Entretien

Spécialiste de la question du care en France, la philosophe revient avec une cinquième édition de son ouvrage phare, L'éthique du care, publiée dans une version revisitée en janvier dans la collection « Que sais-je? » aux Presses universitaires de France. 

En quoi l'éthique du care est-elle un courant de pensée en prise avec l'actualité ? 

L'éthique du care commence avec un livre de Carol Gilligan, en 1982, dont la thèse fait l'effet d'un boomerang : les femmes auraient une autre manière de penser la morale que les hommes. Elles seraient plus attentives aux autres, plus à l'écoute et par voie de conséquence, plus prêtes à assumer des métiers de soin. Il s'agit en même temps d'aller à contre-courant d'une idéologie néolibérale qui se structure autour de la responsabilité individuelle (les pauvres doivent se débrouiller par eux-mêmes) et de l'éloge de la performance économique. Pourtant, l'éthique du care vient rappeler une vérité : les croisades conquérantes des uns ne sont possibles que parce que d'autres, des femmes mais aussi des gens qui ont besoin d'un gagne-pain ou des immigrés, se portent garants des tâches de soin (des enfants, des personnes âgées, des individus entrepreneurs, etc.).

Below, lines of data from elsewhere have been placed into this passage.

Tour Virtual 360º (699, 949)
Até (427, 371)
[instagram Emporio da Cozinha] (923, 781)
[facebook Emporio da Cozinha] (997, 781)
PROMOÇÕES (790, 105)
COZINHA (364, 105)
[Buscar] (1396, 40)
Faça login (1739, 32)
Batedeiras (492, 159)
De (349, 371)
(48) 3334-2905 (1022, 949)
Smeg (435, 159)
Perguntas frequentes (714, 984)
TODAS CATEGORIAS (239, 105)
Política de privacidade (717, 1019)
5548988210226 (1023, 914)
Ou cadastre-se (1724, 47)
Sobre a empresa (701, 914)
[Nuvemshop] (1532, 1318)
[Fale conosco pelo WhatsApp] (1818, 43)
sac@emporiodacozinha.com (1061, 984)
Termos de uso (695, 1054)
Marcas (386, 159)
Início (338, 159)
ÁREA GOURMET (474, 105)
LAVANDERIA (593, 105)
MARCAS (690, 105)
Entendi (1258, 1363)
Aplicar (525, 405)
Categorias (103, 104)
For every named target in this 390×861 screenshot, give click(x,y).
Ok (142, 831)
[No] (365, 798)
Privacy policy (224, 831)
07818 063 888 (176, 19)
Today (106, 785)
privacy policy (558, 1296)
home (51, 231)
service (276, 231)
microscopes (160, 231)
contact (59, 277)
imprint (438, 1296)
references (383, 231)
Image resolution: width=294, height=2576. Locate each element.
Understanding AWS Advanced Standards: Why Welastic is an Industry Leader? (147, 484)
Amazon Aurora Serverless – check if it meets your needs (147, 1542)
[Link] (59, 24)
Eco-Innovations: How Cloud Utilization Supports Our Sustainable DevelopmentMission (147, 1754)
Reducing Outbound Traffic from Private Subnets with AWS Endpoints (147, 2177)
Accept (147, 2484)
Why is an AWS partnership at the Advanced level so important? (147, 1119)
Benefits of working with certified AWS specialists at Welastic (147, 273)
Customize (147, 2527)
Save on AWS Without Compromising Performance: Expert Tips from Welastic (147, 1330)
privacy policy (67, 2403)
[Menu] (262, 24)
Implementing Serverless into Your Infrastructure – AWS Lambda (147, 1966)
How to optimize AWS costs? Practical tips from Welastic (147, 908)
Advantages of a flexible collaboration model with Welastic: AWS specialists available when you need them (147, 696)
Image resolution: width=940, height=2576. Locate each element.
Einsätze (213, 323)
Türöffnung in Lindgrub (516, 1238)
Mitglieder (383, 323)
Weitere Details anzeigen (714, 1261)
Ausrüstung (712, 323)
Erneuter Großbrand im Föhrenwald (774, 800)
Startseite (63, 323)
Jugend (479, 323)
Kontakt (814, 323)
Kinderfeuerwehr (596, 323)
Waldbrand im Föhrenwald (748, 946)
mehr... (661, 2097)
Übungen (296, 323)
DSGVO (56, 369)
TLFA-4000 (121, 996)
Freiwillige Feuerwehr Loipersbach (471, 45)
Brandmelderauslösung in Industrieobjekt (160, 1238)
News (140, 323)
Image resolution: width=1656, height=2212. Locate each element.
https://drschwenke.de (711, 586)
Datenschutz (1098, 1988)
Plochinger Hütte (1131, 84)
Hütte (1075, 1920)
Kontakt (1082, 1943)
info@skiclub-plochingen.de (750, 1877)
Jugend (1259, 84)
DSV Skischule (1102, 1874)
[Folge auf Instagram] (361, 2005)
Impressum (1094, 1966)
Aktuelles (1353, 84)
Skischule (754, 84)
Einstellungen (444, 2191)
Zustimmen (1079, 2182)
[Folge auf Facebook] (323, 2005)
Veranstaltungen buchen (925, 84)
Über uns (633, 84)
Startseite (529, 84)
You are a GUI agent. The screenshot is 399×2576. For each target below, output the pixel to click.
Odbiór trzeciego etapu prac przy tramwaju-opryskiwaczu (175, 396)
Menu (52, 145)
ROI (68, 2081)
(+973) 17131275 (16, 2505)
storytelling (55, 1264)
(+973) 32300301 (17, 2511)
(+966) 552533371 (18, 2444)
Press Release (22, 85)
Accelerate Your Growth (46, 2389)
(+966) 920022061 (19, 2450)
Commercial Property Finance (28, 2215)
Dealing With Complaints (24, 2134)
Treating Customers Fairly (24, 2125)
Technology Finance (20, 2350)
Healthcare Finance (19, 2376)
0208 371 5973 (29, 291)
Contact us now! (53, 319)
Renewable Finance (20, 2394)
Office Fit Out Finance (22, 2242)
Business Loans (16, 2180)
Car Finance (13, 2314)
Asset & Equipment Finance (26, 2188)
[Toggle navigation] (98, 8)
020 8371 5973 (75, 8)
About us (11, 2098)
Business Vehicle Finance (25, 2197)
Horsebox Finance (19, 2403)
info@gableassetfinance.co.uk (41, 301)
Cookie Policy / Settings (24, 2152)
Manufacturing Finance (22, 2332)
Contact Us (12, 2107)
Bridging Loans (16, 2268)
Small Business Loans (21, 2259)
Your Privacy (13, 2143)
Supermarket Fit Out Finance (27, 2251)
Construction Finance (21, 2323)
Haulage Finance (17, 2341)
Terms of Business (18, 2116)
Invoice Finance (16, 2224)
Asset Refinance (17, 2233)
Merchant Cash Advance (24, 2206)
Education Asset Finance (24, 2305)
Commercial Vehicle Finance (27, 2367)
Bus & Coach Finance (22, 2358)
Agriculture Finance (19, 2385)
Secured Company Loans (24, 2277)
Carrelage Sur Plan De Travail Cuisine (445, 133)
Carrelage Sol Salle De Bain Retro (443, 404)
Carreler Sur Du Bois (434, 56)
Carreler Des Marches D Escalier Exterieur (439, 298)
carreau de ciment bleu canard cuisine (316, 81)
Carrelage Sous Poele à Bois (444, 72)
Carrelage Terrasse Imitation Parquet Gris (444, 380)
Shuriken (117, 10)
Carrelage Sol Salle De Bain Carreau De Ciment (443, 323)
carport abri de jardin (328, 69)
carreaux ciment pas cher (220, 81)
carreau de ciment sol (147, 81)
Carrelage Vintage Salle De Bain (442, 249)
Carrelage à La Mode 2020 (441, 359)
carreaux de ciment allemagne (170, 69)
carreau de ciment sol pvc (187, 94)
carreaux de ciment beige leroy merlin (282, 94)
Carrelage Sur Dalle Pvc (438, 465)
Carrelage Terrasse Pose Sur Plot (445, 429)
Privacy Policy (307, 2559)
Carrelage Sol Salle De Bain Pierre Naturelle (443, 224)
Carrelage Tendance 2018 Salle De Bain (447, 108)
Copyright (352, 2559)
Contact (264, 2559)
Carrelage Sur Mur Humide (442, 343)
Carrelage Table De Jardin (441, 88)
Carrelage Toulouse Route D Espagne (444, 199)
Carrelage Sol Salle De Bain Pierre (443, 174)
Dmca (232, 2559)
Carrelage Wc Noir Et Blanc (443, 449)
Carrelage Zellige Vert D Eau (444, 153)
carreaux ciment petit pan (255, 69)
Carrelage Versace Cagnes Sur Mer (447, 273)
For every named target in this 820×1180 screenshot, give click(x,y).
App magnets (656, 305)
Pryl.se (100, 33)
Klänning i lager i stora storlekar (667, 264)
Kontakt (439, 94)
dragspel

Elle met en avant aussi la nécessité de renouveler l'État social face aux nouvelles formes de vulnérabilité, qu'elles soient vitales, sociales ou environnementales. De nouveaux groupes sociaux, de nouvelles formes d'exploitation des individus sont ainsi analysées dans le cadre d'une lecture marxiste des structures de pouvoir avec Joan Tronto. 

Où en sont les politiques du care en France à ce jour ?  

De nouveaux populismes oligarchiques et néolibéraux, préconisent un « prendre soin » sélectif ; soit incarné par des services à la personne les plus individualisés possible, soit réservé aux nationaux, ce qui, dans les deux cas, risque d'aggraver les différences d'opportunités de vie. On peut parler de crise du care parce que de nombreuses sphères de vie qui n'étaient pas nécessairement privatisées le deviennent et des structures pourtant excellentes, ouvertes à tous, qui mériteraient d'être renforcées, se trouvent déstabilisées (comme l'hôpital, l'université, les services sociaux). L'éthique du care est foncièrement démocratique au sens où elle croit que le soutien et l'éducation apportés aux moins favorisés, aux êtres humains considérés comme « différents » ou « minoritaires », renforcent le lien social et peuvent permettre de constituer une communauté des valeurs. Par ailleurs, dans un monde qui renforce les logiques binaires et donne aux personnalités autoritaires de nouveaux moyens d'action planétaires, l'éthique du care rappelle le poids des contextes, des situations et des résistances locales : le soin contient un rapport au sensible, à la matérialité des relations et aux compétences que l'univers politico-médiatique, vertical et sensationnel, ne peut pas faire disparaître. 

Comment la culture peut-elle prendre soin ? Quelles initiatives est-il possible de mettre en place pour prendre soin dans les établissements culturels ? 

Une culture qui prend soin est réparatrice. Certes, cette perspective ne va pas de soi tant il s'agit d'abord de contenus de savoir qui prétendent fixer par leur nombre et leur nature l'état d'une civilisation. Mais une culture ne tient pas uniquement dans cet ensemble qui risque toujours de se figer ; elle est aussi le processus par lequel un esprit se forme, apprend à juger grâce à l'éducation ou à l'expérience, prend soin de lui-même, des autres et du monde. 

Plus encore, je crois qu'il n'existe pas de culture sans une appropriation qui peut faire tenir en elle une place pour le jugement, la réflexivité ou la critique. Cette appropriation peut-elle valoir comme réparation ? Sans doute qu'au moment où le monde semble fasciné par le retour des nationalismes, où se déploient des « politiques de l'inimitié », pour reprendre une formule d'Achille Mbembe, il faut pouvoir habiter une distance que la culture rend possible par son accès à l'imaginaire, en particulier aux livres à même de nous aider à nous orienter.